These databases are of use to all literature scholars. You can start your research by searching for your author or work in one of these databases. These databases are freely accessible on-campus to all Salem State students, faculty and staff. To access these databases from off-campus, you will need your SSC email address and email password.
Each database has a different layout, but there tools common to all databases. You might have to hunt around to find them, but these tools will help you narrow your search and locate your results.
Limits: these are ways to narrow your results by type, date, or by subject. Genearlly located on the results page.
Full text: If the article is avaialable in full-text online, there willl be a link to it. Articles are available in either plain-text html or as PDFs.
Article Linker: If the article isn't available in full-text in a particular database, you can use the Article Linker button to check other databases for the article.
Citations: Most databases have tools that will prepare MLA style citations of articles.

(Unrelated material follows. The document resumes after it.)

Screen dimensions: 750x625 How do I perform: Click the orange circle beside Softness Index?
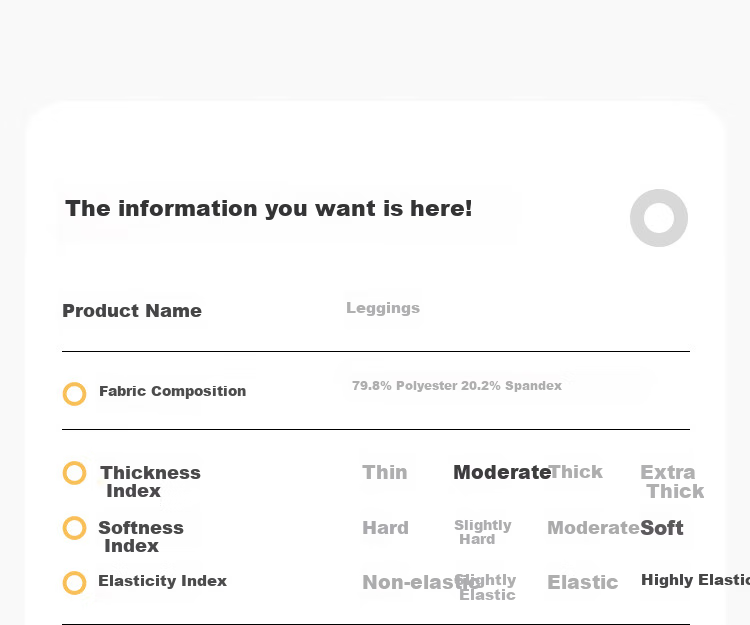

These are generally located on the citation page.
JSTOR is a digitial archive of scholarly publications. It isn't a collection of citations, but rather a repository of full-text back issues of journals, in some cases going back to the 1800s. Because it is a repository, the current issues are not available through JSTOR. To access current issues, you can use the other databases listed on the left.
JSTOR can be overwhelming, but here are some tips for getting the most relevant results.
When you get to JSTOR, click on the "Advanced Search" link, located under the main search box.
The Advanced Search screen will allow you to focus your search to discipline-specific journals.
Here, you can enter your search terms and choose "Articles" from the Limit to: section.
Then, scroll down to Discipliine(s) and/or Journal(s) and choose "Languages & Literature
Now, you can hit the "Search" button to view your results. JSTOR's results are ordered by relevance; the article that has the greatest occurance of search terms is at the top of the list. You still need to browse the articles and choose ones that best fit your topic.
Say you have a citation you need to look up, or you only want to search within a specific journal. The library has an E-Journal Portal which you can use to browse journals or look up specific entries.
Type in the title of the periodical you want and press "Search"
You will be taken to a results page that will show you the various holdings the library has for that title. In the case of Shakespeare Quarterly, we have it in print and electronically.
Clicking on the database title will take you to that journal's page within the database, where you can browse by volume and issue.
Each database has Shakespeare Quarterly for different dates. If you want an article from 1980, you would look in JSTOR, but if you need an article from June 2008, you would look in Project MUSE.